224 points | by binyu 4 hours ago

23 comments

tptacek 3 hours ago
The thing about things like this is that they're shop jigs. You can buy a crosscut sled if you really want to, but most woodworkers just make their own.
It was a different situation 2 years ago, when there was significant cost to building your own harness (but then: you probably weren't doing AI vuln research 2 years ago). Today, I think your best bet is to look at something like this for ideas, and then just ask for your own, to fit your own work style, with your own interface, your own notion of target and effort specification, and your own alerting.
[-]
- redfloatplane 2 hours ago
  "Shop jigs" is a great way to put it.
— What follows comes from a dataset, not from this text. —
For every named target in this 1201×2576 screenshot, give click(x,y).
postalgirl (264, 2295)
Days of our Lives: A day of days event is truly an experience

I think a lot of software has gone from being made for general use to extremely individualised use. Before the Age of AI, it took so much human effort to write something that solved your problem that you might often go the extra mile so that others could re-use it. Now, it takes almost no effort, so the software stays ungeneralised. Some of the incentive has changed, I think. Most of the time I no longer share the things I've been building[0] because, for one thing they simply couldn't possibly have any benefit for others, and if they need something like it, they can build exactly the thing they want instead of having to extend or modify my thing. Like a jig!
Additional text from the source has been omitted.